I just realized something I forgot digging deeper into the code. Do you know if any calls to the UI to get a value within the thread (outside of an access() call) could cause an issue like this? Normally the values are read before any threads are executed just to be safe but in this case because of the complexities the components are sent in the thread to the report class and the specific child report instances each figure out what they need to read and so on. There’s some very compelling reasons to do it this way, and it’s never been an issue before, but now I’m wondering if maybe this could be causing the intermittent issue…
Adjusting the code is possible but it requires a good amount of effort. Therefore if you happen to know if you can or cannot safely read a GUI component in a thread that would be appreciated. I don’t remember seeing anything specific about this, it’s mostly about pushing rather than pulling the data from components.
UI.getCurrent() and VaadinSession.getCurrent() should return null, when called outside request thread.
I am usually advising against populating thread locals, instead use class field in view component to store UI reference and create thread aware update method in the view.
Something like this
And I am using utility method that takes care of error cases and logging accordingly
This allows me to isolate thread use in my Presenter and be UI agnostic.
Usually accessing any UI components outside (read or write) access is discouraged as any updates can cause them to missed. However, Java as usual. If they are your own components that you pass around and you know that they are thread-safe (have no side effects) it should not be problem reading data out from them.
This also seems to only happen in the production system (reverse proxy through apache) and works 100% when running locally.
I think the key observations are a) happens only in production and b) UI is ok after the next user event. That is why I don’t think it is related to the access-method.
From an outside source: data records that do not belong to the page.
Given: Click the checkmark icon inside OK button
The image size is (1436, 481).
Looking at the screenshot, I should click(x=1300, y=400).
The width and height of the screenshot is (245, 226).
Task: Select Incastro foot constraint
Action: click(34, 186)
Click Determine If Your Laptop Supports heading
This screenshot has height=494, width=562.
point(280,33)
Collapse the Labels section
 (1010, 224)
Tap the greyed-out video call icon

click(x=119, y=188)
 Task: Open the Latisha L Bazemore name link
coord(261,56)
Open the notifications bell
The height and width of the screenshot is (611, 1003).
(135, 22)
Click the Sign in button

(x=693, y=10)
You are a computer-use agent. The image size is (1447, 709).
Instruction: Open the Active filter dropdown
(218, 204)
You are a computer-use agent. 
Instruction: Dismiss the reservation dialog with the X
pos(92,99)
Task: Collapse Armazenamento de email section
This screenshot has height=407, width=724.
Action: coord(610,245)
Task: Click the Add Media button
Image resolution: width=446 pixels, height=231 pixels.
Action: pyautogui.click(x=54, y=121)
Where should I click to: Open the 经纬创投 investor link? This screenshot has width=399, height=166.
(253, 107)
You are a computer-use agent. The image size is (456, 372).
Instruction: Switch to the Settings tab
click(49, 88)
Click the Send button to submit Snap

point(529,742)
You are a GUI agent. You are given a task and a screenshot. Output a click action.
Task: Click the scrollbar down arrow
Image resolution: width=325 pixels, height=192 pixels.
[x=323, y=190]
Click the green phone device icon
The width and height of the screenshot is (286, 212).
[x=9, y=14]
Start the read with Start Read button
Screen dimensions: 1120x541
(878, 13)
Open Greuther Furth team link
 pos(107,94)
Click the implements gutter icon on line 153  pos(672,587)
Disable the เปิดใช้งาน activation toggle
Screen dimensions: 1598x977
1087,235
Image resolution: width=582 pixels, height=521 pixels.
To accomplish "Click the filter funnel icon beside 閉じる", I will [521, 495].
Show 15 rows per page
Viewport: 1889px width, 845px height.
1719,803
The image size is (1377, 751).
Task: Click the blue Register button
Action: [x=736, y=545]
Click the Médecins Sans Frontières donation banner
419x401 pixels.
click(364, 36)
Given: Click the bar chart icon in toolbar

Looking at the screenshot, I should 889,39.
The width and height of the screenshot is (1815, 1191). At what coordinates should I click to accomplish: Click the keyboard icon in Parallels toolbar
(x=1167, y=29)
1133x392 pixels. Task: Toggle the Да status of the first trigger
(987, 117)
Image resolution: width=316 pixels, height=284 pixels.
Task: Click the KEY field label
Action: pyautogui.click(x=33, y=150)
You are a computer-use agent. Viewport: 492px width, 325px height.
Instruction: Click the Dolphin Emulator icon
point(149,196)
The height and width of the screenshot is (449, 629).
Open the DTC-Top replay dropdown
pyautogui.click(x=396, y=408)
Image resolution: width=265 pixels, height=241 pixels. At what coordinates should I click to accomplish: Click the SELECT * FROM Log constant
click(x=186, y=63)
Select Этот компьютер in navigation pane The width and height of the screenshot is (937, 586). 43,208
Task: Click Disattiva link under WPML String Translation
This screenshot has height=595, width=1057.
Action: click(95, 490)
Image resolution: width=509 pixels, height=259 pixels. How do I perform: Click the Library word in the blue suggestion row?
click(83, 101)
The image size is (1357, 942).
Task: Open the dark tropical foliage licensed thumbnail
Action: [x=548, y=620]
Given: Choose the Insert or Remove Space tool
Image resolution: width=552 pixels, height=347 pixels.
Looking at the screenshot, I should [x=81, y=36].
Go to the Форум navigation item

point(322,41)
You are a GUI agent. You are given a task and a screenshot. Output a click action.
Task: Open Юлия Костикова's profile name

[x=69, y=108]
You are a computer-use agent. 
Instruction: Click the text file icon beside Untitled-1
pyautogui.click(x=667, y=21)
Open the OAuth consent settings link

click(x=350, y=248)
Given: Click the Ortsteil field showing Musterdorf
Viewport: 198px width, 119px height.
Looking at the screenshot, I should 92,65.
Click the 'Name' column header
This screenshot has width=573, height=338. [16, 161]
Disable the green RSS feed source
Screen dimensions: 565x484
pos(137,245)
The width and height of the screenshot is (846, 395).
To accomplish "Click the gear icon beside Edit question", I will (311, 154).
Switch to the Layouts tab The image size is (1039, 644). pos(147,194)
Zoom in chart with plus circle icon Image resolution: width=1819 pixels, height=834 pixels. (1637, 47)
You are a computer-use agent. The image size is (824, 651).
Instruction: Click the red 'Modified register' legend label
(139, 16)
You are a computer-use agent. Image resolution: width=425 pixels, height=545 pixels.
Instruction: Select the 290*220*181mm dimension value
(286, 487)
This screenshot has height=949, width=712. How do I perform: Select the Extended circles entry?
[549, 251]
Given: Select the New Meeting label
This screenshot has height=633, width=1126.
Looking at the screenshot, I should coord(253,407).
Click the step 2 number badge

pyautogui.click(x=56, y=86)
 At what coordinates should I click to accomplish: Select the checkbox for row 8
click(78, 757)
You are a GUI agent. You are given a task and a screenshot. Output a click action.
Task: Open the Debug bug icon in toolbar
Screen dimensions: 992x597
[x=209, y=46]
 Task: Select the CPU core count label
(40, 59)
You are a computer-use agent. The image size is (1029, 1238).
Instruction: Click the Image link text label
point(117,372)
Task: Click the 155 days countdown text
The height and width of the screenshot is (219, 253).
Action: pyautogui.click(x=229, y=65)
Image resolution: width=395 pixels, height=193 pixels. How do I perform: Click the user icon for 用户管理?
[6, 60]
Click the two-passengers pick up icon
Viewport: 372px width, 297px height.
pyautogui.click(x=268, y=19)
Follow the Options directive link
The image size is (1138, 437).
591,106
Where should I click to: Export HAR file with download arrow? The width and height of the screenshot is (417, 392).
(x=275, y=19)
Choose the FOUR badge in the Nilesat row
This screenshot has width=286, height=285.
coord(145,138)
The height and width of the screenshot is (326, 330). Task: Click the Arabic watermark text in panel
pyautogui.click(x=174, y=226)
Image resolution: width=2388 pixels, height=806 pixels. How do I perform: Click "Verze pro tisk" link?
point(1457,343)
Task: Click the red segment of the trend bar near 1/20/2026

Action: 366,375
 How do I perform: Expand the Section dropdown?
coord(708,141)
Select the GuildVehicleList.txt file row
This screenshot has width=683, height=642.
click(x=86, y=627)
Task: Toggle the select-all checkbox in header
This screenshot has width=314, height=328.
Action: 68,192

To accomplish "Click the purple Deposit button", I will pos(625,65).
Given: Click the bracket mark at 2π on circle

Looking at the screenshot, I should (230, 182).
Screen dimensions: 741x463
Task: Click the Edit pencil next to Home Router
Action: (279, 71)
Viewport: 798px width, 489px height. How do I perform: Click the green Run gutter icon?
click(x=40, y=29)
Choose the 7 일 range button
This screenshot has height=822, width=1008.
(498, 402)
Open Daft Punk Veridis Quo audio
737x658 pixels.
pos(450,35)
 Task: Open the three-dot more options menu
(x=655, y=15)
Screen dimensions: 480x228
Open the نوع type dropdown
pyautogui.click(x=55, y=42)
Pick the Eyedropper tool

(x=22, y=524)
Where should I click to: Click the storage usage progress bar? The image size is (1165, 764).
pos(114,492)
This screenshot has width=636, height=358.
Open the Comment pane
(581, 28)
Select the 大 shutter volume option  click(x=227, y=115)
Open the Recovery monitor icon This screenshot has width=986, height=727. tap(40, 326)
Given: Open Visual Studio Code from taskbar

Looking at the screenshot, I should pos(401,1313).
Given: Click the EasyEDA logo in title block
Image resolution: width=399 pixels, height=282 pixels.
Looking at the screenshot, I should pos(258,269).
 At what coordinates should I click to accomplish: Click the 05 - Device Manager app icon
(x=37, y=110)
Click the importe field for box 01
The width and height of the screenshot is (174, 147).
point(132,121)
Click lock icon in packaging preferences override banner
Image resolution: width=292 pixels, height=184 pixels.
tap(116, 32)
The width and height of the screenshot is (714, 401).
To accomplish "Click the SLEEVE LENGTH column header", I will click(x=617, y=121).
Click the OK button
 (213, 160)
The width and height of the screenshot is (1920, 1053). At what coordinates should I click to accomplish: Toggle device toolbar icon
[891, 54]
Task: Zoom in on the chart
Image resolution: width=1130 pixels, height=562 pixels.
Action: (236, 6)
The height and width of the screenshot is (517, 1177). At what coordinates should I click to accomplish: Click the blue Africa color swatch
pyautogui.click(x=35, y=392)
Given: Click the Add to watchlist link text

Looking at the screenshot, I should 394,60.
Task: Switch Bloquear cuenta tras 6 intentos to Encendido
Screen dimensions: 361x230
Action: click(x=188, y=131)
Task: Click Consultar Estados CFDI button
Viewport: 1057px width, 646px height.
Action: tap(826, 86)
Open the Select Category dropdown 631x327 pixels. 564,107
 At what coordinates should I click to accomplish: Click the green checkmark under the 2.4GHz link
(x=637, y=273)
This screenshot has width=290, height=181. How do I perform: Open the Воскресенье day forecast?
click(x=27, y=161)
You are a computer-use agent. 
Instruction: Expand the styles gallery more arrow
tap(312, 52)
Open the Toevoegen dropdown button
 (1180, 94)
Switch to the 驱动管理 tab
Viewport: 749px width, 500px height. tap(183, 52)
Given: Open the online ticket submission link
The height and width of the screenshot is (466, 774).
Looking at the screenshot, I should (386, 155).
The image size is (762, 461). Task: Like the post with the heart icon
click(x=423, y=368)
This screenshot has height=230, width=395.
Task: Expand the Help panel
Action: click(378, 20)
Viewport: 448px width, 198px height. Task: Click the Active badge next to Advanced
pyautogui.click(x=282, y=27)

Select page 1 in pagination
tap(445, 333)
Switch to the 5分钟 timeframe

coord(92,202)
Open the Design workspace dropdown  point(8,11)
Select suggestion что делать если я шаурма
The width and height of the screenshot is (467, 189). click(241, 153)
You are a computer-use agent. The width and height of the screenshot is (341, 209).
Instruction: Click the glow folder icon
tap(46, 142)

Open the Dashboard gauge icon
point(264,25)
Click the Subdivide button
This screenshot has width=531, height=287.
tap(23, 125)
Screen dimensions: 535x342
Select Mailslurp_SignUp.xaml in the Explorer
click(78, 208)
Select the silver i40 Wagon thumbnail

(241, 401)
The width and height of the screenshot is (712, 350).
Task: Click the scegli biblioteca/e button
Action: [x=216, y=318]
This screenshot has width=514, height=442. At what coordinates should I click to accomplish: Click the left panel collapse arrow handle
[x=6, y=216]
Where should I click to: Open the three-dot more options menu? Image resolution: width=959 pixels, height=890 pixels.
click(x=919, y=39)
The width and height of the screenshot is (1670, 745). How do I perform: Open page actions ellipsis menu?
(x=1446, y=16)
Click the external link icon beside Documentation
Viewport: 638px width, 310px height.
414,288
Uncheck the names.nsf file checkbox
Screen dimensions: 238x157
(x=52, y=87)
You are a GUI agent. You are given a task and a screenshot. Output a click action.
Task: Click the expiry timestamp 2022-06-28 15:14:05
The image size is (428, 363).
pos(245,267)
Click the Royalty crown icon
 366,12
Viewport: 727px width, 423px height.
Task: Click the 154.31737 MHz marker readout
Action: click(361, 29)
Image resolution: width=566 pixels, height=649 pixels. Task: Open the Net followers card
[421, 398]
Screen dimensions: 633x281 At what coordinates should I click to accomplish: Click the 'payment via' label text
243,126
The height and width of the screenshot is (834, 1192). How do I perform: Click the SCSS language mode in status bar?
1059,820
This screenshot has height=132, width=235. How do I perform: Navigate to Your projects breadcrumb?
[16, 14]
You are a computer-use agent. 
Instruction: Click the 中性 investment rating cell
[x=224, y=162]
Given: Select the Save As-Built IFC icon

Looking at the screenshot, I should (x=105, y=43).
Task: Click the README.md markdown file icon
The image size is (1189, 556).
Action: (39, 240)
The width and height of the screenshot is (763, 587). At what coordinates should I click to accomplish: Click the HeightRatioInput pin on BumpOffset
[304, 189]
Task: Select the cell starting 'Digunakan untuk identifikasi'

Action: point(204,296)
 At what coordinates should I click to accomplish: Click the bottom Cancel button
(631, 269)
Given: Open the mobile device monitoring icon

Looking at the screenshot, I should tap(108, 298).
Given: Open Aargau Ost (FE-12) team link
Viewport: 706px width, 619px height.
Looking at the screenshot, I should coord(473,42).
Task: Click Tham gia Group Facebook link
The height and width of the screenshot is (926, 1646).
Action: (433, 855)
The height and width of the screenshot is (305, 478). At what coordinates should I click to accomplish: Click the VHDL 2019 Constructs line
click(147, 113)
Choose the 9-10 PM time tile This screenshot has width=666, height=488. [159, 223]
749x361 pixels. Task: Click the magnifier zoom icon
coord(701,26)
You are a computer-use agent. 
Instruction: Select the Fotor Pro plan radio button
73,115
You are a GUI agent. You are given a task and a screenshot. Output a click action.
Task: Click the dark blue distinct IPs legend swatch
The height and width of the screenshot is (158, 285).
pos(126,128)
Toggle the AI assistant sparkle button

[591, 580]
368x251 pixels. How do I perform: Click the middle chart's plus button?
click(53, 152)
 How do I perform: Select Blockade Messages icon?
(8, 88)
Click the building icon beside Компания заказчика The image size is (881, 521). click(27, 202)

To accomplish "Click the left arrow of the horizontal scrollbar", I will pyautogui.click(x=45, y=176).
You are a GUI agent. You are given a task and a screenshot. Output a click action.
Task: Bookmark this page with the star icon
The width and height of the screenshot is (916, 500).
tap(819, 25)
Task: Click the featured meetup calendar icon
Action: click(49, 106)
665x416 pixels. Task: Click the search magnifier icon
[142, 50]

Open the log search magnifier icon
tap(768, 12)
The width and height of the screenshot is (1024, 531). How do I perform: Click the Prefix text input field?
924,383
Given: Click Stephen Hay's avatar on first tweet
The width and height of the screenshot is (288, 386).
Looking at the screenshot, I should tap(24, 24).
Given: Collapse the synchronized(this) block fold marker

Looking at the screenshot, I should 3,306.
You should see those more consistently and in development.
Overall there should be an exception, but I’ve also seen happen on TCP level network issues when connection simply stalls, and we are back to system level timeout error (which is very long).
But now I noticed also that the DefaultErrorHandler ignores all the SocketException unless in debug mode.
Just to avoid confusion, the ui in ui.access() is referenced from outside the thread. Access to the components are done in a thread safe manner. That is to say the thread only reads from some components and writes to others. No component has both read and write.
The DefaultErrorHandler comment is interesting. Not that it would resolve the issue but it may help in debugging.
That being said I’m going to create a test app that tries to read a GUI component within a thread and then calls another GUI component through the ui.access() method and see if I can’t replicate it. The code won’t read and write to the same component, it’s more to see if reading can cause some kind of blocking on the write/push. I will follow up with what I find as soon as I have the chance.
Have you enabled server push for your app? That everything gets updated when you click on the screen could indicate that push is not enabled or not working (perhaps related to the reverse proxy)
Perhaps you’re calling UI.getCurrent() from a background thread: then UI.getCurrent() returns null and UI.getCurrent().access() throws a NullPointerException and perhaps the exception is not logged anywhere.
On a related note I’ve finally had the time to create some test code and I’m able to replicate the behavior, including locally. And consistently. I’m just in the process of cleaning up the code and once it’s done (isolate it further) I’ll submit a bug report as well as post it here.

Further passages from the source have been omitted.